Stored records:
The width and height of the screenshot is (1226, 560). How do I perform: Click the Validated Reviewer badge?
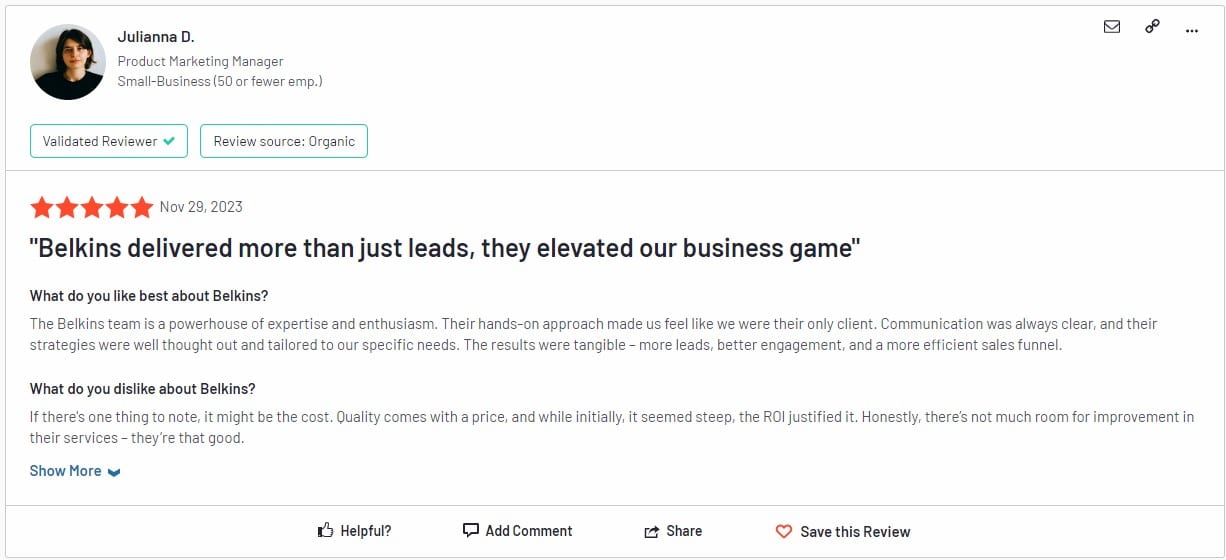pos(109,141)
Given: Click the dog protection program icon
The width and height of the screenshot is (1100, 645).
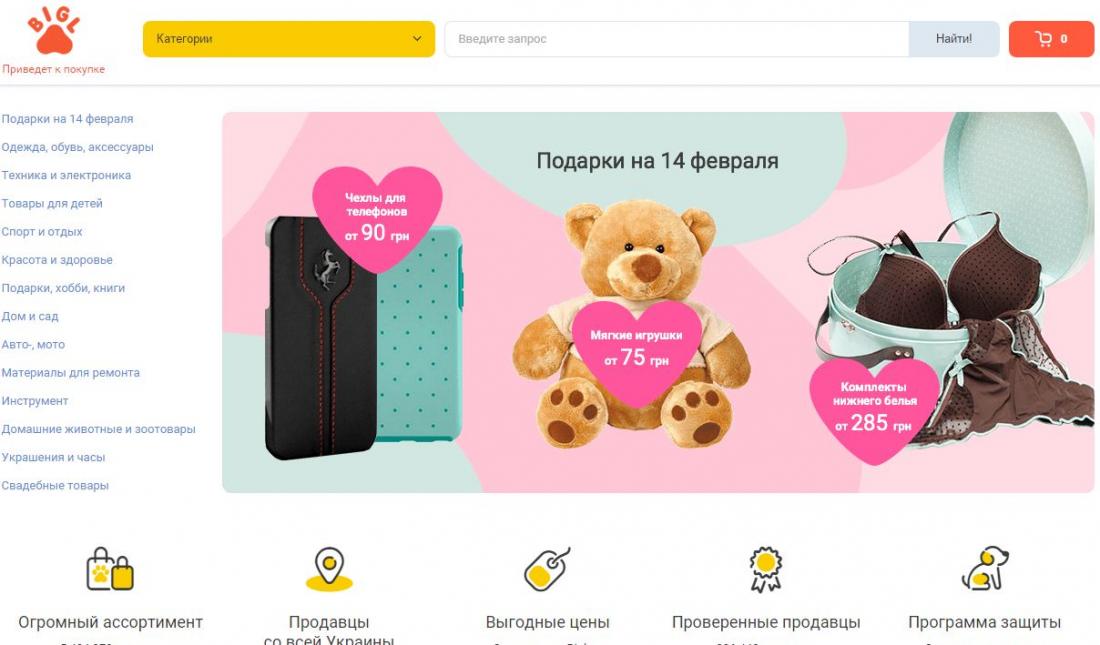Looking at the screenshot, I should tap(984, 568).
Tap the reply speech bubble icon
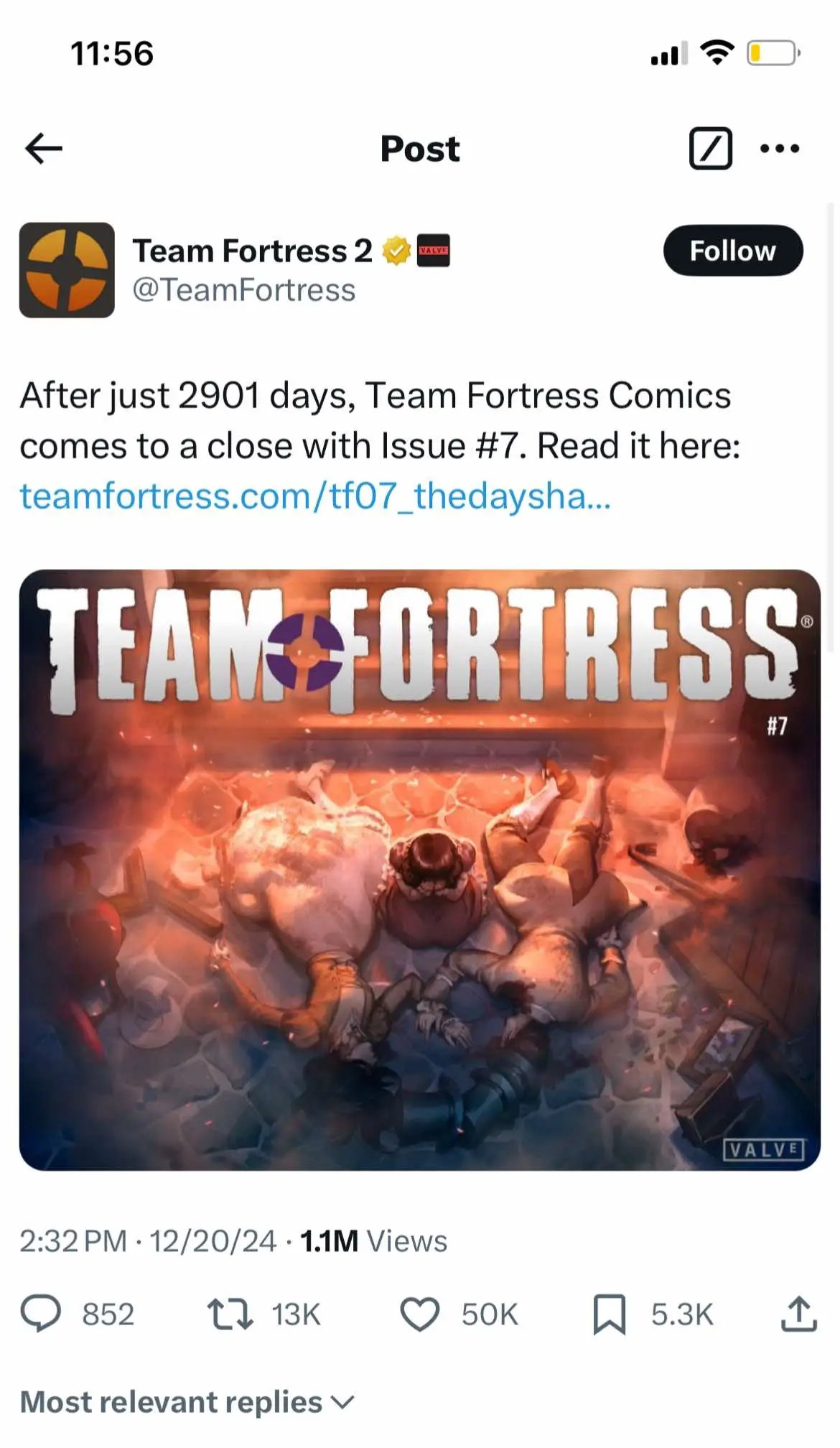This screenshot has height=1448, width=840. pos(41,1314)
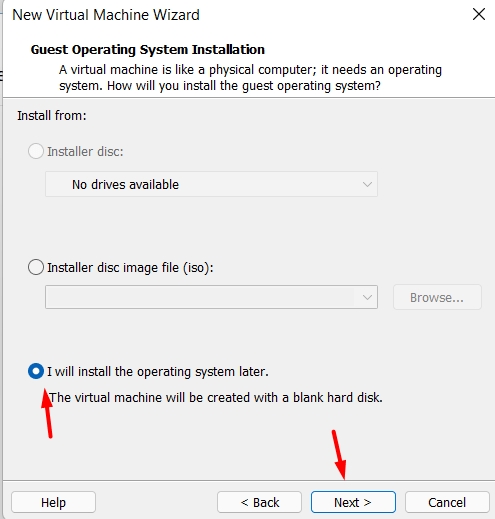495x519 pixels.
Task: Click the New Virtual Machine Wizard title bar
Action: pos(106,15)
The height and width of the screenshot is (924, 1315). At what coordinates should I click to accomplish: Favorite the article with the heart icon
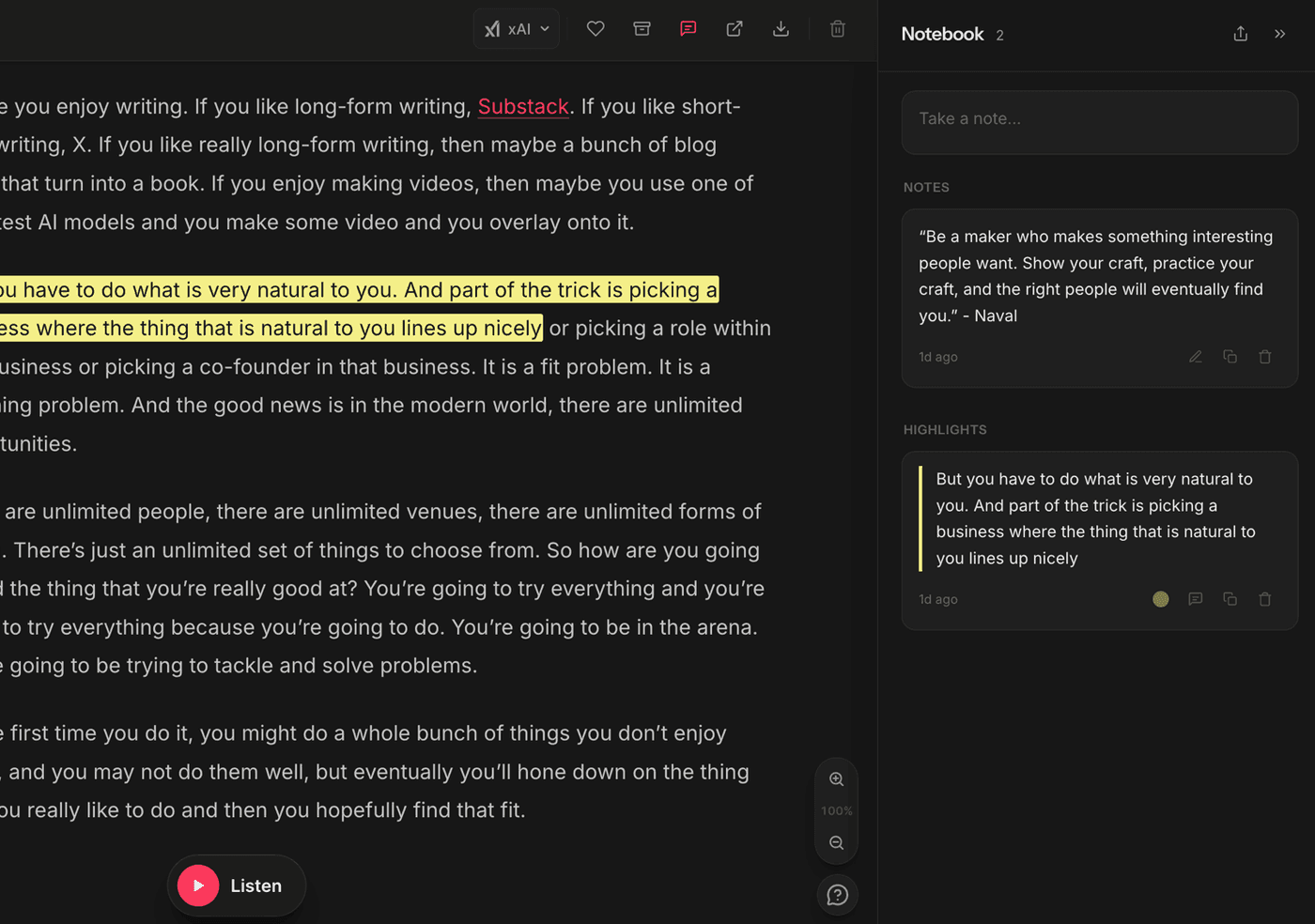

### [ASSIGNMENT]
Transcribe every record above in full. Pictures stay out of the copy.

### [WORKED SOLUTION]
The width and height of the screenshot is (1226, 560). How do I perform: Click the Validated Reviewer badge?
pos(109,141)
Given: Click the dog protection program icon
The width and height of the screenshot is (1100, 645).
Looking at the screenshot, I should tap(984, 568).
Tap the reply speech bubble icon
This screenshot has height=1448, width=840. pos(41,1314)
495x519 pixels.
Task: Click the New Virtual Machine Wizard title bar
Action: pos(106,15)
The height and width of the screenshot is (924, 1315). At what coordinates should I click to accomplish: Favorite the article with the heart icon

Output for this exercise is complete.